- Born: 19 June 1922 Hastings, New Zealand
- Died: 1 July 2000 (aged 78) Dunedin, New Zealand
- Spouse: Lyn Forster ​(m. 1948)​
- Scientific career
- Fields: Arachnology

= Ray Forster =

New Zealand entomologist and museum director

Raymond Robert Forster (19 June 1922 – 1 July 2000) was a New Zealand arachnologist and museum director. He was a Fellow of The Entomological Society of New Zealand.

==Biography==
Forster was born in Hastings, New Zealand in 1922, and was educated at Victoria University College, gaining BSc, MSc(Hons) and DSc degrees.

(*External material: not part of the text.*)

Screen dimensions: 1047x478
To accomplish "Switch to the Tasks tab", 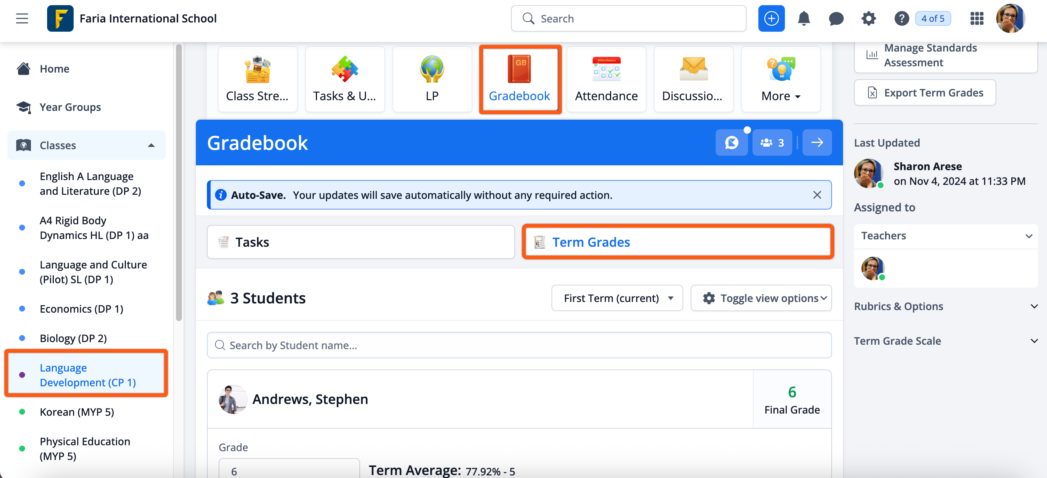I will click(x=360, y=242).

Forster was an entomologist at the National Museum in Wellington from 1940 to 1947, with an interruption for military service during World War II. Between 1942 and 1945 he served first in the army and then as a naval radar mechanic. He was appointed zoologist and assistant director at Canterbury Museum in 1948. Forster was one of the zoologists studying invertebrates on the 1949 New Zealand American Fiordland Expedition.' He was a marine biologist on the 1954 Chatham Islands expedition. In 1957, Forster moved to Otago Museum to take up the position of director. He retired from that role in 1987.

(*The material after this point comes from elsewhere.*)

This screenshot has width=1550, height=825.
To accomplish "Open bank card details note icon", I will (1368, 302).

Forster wrote his first paper on spiders at the age of 17. Over the course of his career, more than 100 scientific papers and volumes were published bearing his name, including the definitive six-volume Spiders of New Zealand, in co-authorship with international colleagues. He also published Small Land Animals and co-authored NZ Spiders, An Introduction. Much of his work was accomplished in collaboration with his wife, Lyn Forster, a notable New Zealand arachnologist.

He researched and classified many of New Zealand's native spiders, and was responsible for establishing Otago Museum's spider collection.

Forster died in Dunedin in 2000.

==Honours==
In 1961, Forster was elected a Fellow of the Royal Society of New Zealand, and received two of that society's honours: the Hutton Medal in 1971; and the Hector Medal in 1983.

The University of Otago honoured Forster with the award of the degree of Doctor of Science, honoris causa, in 1978.

Forster was awarded the Queen Elizabeth II Silver Jubilee Medal in 1977, and was appointed a Companion of the Queen's Service Order for public services in the 1984 New Year Honours.

Forster was also elected a Fellow of the Entomological Society of New Zealand.

==Honorific eponym==
A small valley in Fiordland, Forster Burn, is named after him.